The study called Starving our Microbial Self: The Deleterious Consequences of a Diet Deficient in Microbiota-Accessible Carbohydrates was headed by Erica D. Sonnenburg and Justin L. Sonnenburg who started from the assumption that the modern diet may be responsible for the recent lowered diversity in gut bacteria which has been observed in people from developed countries as opposed to that found in modern hunter-gatherers.

They conducted their study on rodents, raising mice in a germ-free environment and then feeding them human feces in order to give them human gut bacteria. They discovered that the animals fed a low-fiber diet (containing 30 percent less fiber than control diet) exhibited a dramatic decrease in gut microbe diversity. The next step was breeding the mice fed on low-fiber foods and examining their offspring. They observed a trend where the offspring lost entire groups of microbes with each following generation.

By the fourth generation of mice, they observed a new ‘plateau’ microbiota diversity which had only a quarter of the microbe species of the original generation. In addition to this, the researchers attempted to improve the situation by feeding later generations high-fiber foods. They were unsuccessful.
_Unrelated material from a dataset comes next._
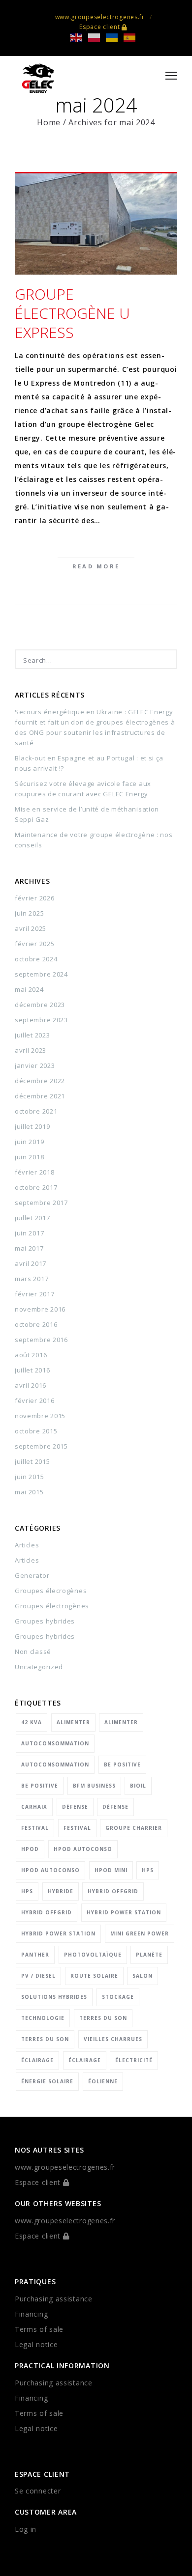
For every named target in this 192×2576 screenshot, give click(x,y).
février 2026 (34, 898)
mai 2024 (29, 989)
According to the researchers, this poses a very serious question on how the type of food we eat today can affect our offspring in the future. In the developed world, people are usually eating foods that are several times less rich in fibers, which may result in our grandchildren and subsequent generations struggling with even more gastrointestinal problems than we are now. It is also quite possible that the recent increase in number of cases of irritable bowel syndrome and other similar conditions has something to do with this.

The researchers have also pointed out that the consequences of this could turn out to be even more dramatic in the future, touching upon some research that has discovered that fat people are more likely to have lower diversity in gut microbes than their lean peers.